DOCUMENT EXCERPT:
>>>

Pinning down the energy transitions of radium monofluoride, and eventually other short-lived molecules, could reveal the ways they are influenced by the properties of heavy radioactive nuclei.

ISOLDE facility.
Credit: Maximilien Brice/CERN

With electronic, vibrational, and rotational energy states to account for, conducting spectroscopy of molecules can get complicated (see, for example, Physics Today, October 2019, page 18). The task becomes even trickier when components of the molecules are decaying during the analysis. Now, for the first time, researchers have obtained laser spectroscopic measurements of a radioactive molecule with a half-life short enough to be relevant to experiment. Led by Ronald Fernando Garcia Ruiz of MIT and Robert Berger of the Philipps University of Marburg in Germany, the research team used the ISOLDE facility at CERN (shown above) to probe radium monofluoride and determine some of its electronic energy transitions, which had been predicted in quantum chemistry calculations. The proof-of-principle demonstration is an initial step toward searching for symmetry violation through precision spectroscopy of such exotic molecules.

Garcia Ruiz, Berger, and colleagues produced on the order of a million radium nuclei per second by firing protons at a uranium carbide target; some of the newly formed Ra then reacted with tetrafluoromethane gas to form RaF+ ions, which were separated and neutralized to form molecular RaF. Next, the researchers exposed the molecules to laser pulses designed to home in on their excitation energies. To quickly cover a wide swath of frequencies in the visible and IR, the team used three broadband lasers that probed the molecules, reflected off a mirror, and then probed the molecules again from the opposite direction; the reflected pulse explored a different frequency range due to a Doppler shift in the frame of the speedy molecules. A higher-power laser ionized any excited RaF molecules into RaF+, which were deflected via electric field onto a particle detector. The technique yielded the energies of multiple ground-to-excited RaF transitions.

<<<

DATA EXCERPTS:
>>>

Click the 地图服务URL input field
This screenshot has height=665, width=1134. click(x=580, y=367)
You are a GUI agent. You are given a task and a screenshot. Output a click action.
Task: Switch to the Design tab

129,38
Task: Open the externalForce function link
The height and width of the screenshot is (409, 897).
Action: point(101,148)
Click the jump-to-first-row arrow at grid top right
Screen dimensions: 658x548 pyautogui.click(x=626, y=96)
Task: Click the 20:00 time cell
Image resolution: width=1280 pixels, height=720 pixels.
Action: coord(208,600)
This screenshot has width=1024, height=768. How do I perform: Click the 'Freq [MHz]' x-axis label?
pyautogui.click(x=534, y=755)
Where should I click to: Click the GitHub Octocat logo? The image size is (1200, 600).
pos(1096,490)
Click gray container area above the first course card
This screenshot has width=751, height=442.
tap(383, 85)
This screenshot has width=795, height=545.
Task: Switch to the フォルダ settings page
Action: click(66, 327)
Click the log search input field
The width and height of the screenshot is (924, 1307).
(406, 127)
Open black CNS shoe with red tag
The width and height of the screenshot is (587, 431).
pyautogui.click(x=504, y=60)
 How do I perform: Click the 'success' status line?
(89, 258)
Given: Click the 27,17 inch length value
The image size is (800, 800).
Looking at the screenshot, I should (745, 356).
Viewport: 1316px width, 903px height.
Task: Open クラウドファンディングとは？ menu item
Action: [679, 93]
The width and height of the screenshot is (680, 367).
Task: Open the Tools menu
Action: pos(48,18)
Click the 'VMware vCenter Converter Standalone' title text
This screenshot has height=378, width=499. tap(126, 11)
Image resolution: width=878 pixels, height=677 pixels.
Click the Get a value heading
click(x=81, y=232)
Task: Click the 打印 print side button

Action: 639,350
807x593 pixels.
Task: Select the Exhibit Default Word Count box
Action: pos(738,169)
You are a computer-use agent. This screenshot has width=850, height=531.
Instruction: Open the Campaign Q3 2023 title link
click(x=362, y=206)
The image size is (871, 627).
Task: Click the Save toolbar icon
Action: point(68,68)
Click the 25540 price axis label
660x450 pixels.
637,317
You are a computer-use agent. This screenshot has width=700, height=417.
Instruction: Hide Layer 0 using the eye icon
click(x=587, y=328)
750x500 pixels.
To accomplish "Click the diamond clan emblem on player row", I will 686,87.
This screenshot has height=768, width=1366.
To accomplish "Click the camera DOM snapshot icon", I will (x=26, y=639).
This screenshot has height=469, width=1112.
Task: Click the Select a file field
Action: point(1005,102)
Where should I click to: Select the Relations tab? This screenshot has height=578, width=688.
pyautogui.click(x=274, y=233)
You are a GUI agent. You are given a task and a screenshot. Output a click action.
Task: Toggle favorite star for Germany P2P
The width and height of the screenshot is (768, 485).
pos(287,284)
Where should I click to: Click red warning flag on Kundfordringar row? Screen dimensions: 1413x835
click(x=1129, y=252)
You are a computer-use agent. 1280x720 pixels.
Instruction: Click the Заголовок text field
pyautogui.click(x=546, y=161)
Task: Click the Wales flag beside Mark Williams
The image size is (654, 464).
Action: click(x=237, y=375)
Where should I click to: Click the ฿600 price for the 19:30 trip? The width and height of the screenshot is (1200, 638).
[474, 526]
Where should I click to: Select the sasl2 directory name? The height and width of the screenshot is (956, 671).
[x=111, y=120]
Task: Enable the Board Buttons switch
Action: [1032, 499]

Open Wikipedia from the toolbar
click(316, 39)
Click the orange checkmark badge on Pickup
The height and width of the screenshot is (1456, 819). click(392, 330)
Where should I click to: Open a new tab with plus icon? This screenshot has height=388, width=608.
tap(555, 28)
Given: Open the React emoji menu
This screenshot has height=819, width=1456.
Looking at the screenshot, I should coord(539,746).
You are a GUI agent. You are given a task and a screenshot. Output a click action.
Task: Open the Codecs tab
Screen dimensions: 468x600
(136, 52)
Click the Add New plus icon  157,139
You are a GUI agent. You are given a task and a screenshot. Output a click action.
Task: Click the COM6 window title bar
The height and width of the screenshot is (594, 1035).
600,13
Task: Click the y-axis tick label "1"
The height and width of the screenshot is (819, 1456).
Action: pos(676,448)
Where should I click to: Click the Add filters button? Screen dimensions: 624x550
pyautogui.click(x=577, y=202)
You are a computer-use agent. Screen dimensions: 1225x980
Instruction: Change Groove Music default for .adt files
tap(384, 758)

<<<

REQUIRED WORK:
[a] In the radium monofluoride passage, which gas did the newly formed radium react with to form RaF+ ions?
[b] Continue the radium monofluoride passage from its last sentence.

PER-TASK OUTPUTS:
[a] Tetrafluoromethane gas.

[b]
Although the radium isotopes in the study (mass numbers 223–26 and 228) have half-lives on the order of days or years, Garcia Ruiz, Berger, and colleagues say the technique should be effective for analyzing species with half-lives of less than a second. Next, the team plans to use narrower-band laser pulses to obtain more precise spectroscopic measurements of RaF. To translate those measurements into stringent tests of fundamental physics (see the article by Dave DeMille, Physics Today, December 2015, page 34), researchers will have to overcome signal-to-noise limitations associated with the low number of particles under study. Still, radioactive molecules have the potential to reveal anomalies that stable ones cannot: For example, the 224Ra nucleus has been shown to be pear-shaped, an asymmetry that should greatly amplify the signal of the nuclear electric dipole moment, a property that should be highly sensitive to the influence of particles beyond the standard model.

Spectroscopy of molecules with unstable nuclei could also prove useful for fields like astrochemistry. In 2018 researchers observed the spectral signature of radioactive 26AlF in the emissions of a nova. With the new technique, a team could presumably pin down the spectra of 26AlF and other molecules in the lab to help identify and confirm their presence in space. (R. F. Garcia Ruiz et al., Nature 581, 396, 2020.)